* Extrait du texte *
France | France, Cour administrative d'appel de Paris, 2eme chambre - formation b, 11 juin 2003, 99PA03012


Vu la requête, enregistrée le 2 septembre 1999 au greffe de la cour, présentée pour la société anonyme CARIMO, dont le siège est ..., représentée par son président-directeur-général en exercice, par Me X..., avocat ; la société CARIMO demande à la cour :

1°) d'annuler le jugement n° 9407482/1 du 8 avril 1999 par lequel le tribunal administratif de Paris a rejeté sa demande tendant à la décharge du complément de taxe sur la valeur ajoutée qui lui a été réclamé pour la période du 1er janvier 1986 au 31 décembre 1988 ainsi que des pénalités y afférentes ; >
2°) de prononcer la décharge du complément d'imposition litigieux ;

3°) de condamner...

Vu la requête, enregistrée le 2 septembre 1999 au greffe de la cour, présentée pour la société anonyme CARIMO, dont le siège est ..., représentée par son président-directeur-général en exercice, par Me X..., avocat ; la société CARIMO demande à la cour :

1°) d'annuler le jugement n° 9407482/1 du 8 avril 1999 par lequel le tribunal administratif de Paris a rejeté sa demande tendant à la décharge du complément de taxe sur la valeur ajoutée qui lui a été réclamé pour la période du 1er janvier 1986 au 31 décembre 1988 ainsi que des pénalités y afférentes ;

2°) de prononcer la décharge du complément d'imposition litigieux ;

3°) de condamner l'Etat au paiement d'intérêts moratoires, en application de l'article L. 208 du livre des procédures fiscales ;

4°) de condamner l'Etat à lui rembourser les sommes engagées pour sa défense ;

............................................................................................................

* Énoncé de l'exercice *
Restituez mot pour mot le passage de l'extrait de l'arrêt qui commence par « France | France, Cour » et se termine par « 3°) de condamner... ». Les entrées n'interviennent pas dans cet exercice.

* Données affichées *
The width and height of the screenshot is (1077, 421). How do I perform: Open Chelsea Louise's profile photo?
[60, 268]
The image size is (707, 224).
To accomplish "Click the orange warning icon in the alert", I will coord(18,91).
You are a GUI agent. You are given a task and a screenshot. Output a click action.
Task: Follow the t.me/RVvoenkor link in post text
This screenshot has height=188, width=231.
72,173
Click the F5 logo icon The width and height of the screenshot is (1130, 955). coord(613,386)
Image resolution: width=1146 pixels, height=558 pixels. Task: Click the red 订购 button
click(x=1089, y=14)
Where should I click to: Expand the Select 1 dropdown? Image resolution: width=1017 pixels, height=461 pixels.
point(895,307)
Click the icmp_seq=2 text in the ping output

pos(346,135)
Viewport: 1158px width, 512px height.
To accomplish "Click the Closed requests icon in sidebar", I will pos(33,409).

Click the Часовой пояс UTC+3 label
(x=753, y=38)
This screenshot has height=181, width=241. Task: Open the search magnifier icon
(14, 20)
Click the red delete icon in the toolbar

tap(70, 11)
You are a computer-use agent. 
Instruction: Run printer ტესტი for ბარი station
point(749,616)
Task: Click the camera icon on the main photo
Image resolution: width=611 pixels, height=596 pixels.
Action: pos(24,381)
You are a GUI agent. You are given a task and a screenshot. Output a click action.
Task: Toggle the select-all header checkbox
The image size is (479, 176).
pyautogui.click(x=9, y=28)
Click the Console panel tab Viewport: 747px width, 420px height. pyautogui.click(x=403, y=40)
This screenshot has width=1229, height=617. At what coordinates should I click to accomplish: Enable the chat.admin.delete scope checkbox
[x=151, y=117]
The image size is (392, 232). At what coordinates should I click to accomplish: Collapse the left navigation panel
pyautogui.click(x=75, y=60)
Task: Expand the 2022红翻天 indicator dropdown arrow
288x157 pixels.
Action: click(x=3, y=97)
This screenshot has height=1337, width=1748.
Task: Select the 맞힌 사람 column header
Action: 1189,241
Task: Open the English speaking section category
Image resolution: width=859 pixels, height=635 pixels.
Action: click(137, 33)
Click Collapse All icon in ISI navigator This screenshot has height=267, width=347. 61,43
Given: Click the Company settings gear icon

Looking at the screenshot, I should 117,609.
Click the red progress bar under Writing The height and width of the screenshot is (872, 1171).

* Réponse finale *
France | France, Cour administrative d'appel de Paris, 2eme chambre - formation b, 11 juin 2003, 99PA03012


Vu la requête, enregistrée le 2 septembre 1999 au greffe de la cour, présentée pour la société anonyme CARIMO, dont le siège est ..., représentée par son président-directeur-général en exercice, par Me X..., avocat ; la société CARIMO demande à la cour :

1°) d'annuler le jugement n° 9407482/1 du 8 avril 1999 par lequel le tribunal administratif de Paris a rejeté sa demande tendant à la décharge du complément de taxe sur la valeur ajoutée qui lui a été réclamé pour la période du 1er janvier 1986 au 31 décembre 1988 ainsi que des pénalités y afférentes ; >
2°) de prononcer la décharge du complément d'imposition litigieux ;

3°) de condamner...